The Shay east stand erupted into a round of applause as the coffin of Mick Neville was carried down the tunnel into the ground.
He gave decades of service on and off the field on behalf of the Calderdale football community who turned out in force to say goodbye and celebrate his life.
The Rev Ray Biddiss told the crowd - which numbered several hundred: “We are here not because he died, but because he lived. It was a life that has touched you.”
The hymn “Abide With Me” was followed by a tribute from Leon Haslam of the Haslam Motorcycling Dynasty with which Mick shared his other sporting love of motorbikes.
Paul Throp, chairman of the local Saturday League, said Mick was well respected on and off the field and was a willing organiser and volunteer who won several awards for services to football.
Mick, a goalkeeper, played for several clubs in both the local Saturday and Sunday leagues for nearly 50 years and played his last game aged 63.
Mr Throp said Mick had been dressed in his prized Man Utd shirt which was given to him on his 47th birthday.
“He will be sadly missed on the football pitches around Calderdale,” he said.
His two granddaughters Kathryn and Lizzie also reflected on happy times which included caravanning and motorbike meetings and left mourners with the message: “We just hope he was as proud of us as we were of him.”
The service was followed by a private committal.
Mick spent his life locally and enjoyed family and personal interests but still found time to work behind the scenes on behalf of the footballing community.

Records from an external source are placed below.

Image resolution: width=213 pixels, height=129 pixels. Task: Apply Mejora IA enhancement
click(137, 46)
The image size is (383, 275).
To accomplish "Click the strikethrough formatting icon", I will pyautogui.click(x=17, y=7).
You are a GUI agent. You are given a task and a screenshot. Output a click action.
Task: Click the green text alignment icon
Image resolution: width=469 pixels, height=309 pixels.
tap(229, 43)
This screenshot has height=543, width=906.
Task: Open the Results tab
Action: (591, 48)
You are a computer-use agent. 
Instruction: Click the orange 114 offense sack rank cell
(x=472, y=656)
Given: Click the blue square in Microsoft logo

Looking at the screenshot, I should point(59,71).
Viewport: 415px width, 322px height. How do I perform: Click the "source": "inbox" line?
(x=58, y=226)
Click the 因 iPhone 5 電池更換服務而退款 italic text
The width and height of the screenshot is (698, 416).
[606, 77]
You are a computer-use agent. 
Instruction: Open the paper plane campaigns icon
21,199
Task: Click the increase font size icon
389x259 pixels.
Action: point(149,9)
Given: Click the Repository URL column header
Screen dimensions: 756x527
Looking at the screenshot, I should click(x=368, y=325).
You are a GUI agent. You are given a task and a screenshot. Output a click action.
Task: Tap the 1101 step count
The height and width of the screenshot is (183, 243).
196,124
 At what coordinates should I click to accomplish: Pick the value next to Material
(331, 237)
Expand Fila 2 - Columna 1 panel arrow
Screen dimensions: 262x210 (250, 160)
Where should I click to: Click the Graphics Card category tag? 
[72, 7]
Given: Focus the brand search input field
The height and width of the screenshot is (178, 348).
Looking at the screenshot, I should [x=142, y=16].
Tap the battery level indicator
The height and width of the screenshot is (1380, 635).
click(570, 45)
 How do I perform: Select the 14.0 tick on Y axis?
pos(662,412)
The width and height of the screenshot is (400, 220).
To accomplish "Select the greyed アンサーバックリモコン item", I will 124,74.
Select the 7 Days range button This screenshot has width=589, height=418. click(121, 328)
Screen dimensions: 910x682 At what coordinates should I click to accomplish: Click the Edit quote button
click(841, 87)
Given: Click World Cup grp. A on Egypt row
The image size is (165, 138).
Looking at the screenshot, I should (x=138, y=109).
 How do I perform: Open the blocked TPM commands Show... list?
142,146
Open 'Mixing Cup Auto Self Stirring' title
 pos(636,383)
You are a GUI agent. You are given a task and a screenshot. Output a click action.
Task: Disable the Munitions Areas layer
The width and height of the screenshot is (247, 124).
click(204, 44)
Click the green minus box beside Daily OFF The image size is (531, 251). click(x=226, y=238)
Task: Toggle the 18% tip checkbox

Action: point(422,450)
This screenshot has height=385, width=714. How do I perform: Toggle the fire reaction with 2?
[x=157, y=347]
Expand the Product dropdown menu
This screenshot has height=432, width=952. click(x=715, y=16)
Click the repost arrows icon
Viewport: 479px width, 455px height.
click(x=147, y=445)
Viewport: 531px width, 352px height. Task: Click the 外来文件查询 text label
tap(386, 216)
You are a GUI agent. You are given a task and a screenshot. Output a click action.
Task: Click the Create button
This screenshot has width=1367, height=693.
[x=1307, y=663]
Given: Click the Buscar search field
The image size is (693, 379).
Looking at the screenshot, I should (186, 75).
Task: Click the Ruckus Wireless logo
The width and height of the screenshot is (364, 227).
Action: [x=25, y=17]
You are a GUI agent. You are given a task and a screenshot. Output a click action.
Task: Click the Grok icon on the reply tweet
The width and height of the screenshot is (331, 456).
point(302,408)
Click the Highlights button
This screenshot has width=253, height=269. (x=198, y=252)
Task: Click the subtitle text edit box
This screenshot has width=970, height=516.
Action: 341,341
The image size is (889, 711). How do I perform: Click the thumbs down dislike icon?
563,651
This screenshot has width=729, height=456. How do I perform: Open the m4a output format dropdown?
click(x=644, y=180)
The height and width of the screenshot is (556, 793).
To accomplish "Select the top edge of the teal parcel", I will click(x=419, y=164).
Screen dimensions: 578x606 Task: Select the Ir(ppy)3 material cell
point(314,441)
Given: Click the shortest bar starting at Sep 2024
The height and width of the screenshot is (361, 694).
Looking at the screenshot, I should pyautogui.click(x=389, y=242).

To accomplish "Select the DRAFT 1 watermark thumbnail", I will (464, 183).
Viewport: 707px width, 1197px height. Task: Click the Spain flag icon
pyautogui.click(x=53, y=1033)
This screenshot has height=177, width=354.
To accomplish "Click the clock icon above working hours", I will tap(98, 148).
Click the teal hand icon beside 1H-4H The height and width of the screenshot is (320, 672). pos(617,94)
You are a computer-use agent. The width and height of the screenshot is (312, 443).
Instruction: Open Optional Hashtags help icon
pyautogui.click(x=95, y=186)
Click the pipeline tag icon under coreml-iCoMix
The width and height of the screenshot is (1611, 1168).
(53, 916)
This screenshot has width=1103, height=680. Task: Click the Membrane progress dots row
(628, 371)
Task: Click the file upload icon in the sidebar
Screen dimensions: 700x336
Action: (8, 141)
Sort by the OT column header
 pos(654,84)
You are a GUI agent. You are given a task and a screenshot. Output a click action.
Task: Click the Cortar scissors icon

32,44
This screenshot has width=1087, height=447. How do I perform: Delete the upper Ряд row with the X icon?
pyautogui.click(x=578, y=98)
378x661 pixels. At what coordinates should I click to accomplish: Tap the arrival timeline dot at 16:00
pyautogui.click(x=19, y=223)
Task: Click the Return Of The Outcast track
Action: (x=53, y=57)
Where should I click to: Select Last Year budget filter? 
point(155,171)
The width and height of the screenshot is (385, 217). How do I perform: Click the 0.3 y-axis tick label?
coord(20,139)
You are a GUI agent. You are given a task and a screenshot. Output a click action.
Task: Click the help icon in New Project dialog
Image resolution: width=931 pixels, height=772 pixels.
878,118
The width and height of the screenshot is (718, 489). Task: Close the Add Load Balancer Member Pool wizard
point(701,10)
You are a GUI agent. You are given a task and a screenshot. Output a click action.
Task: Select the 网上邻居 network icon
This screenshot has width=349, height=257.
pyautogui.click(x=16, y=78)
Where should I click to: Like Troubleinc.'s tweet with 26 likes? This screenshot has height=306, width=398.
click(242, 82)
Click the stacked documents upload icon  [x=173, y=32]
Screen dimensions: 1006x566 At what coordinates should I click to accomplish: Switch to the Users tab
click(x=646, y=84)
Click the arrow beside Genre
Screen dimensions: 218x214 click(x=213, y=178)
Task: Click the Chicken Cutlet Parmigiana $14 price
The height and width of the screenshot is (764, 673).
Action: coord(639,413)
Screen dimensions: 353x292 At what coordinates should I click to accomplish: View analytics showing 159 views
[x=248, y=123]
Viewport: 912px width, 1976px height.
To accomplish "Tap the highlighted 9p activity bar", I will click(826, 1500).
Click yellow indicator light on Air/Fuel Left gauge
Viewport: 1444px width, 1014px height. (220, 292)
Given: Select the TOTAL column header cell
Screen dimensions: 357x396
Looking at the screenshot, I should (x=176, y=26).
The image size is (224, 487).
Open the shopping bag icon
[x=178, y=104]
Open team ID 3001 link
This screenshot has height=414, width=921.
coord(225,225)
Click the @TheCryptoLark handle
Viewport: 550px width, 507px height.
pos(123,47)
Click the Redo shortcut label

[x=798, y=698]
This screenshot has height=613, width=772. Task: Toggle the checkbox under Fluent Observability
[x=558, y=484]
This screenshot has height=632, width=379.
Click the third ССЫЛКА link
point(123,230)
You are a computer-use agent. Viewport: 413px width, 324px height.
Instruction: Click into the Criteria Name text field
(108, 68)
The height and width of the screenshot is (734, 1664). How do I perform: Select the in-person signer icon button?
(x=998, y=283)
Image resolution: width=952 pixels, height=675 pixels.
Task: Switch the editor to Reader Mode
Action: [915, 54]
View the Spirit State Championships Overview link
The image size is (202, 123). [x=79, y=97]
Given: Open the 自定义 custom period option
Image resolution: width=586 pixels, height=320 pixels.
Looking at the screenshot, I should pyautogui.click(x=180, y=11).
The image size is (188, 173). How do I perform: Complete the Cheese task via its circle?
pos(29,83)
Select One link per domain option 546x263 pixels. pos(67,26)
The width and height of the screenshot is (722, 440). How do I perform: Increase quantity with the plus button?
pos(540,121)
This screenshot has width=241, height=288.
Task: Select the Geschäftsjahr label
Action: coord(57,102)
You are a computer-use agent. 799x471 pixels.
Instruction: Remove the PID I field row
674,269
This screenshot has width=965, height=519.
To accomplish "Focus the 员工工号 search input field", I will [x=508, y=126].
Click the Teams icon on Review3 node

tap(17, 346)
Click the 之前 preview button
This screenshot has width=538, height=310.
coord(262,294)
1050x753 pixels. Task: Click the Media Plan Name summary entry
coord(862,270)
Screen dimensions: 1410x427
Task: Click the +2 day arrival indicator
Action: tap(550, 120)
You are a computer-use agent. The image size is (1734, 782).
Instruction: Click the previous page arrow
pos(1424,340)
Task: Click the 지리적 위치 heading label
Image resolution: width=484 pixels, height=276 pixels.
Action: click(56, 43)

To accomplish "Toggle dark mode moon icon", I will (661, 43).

He grew up in Ovenden, Halifax, and became an apprentice gas fitter working for British Gas and college lecturer before taking redundancy. His love of motorcycling and football stayed with him throughout his life. He and Pam honeymooned at the Isle of Mann in 1980 and they settled in Northowram. He was dad to Helen and a proud granddad. He enjoyed family holidays and caravanning and more recently switched to a camper van. He lost his fight with cancer aged just 64.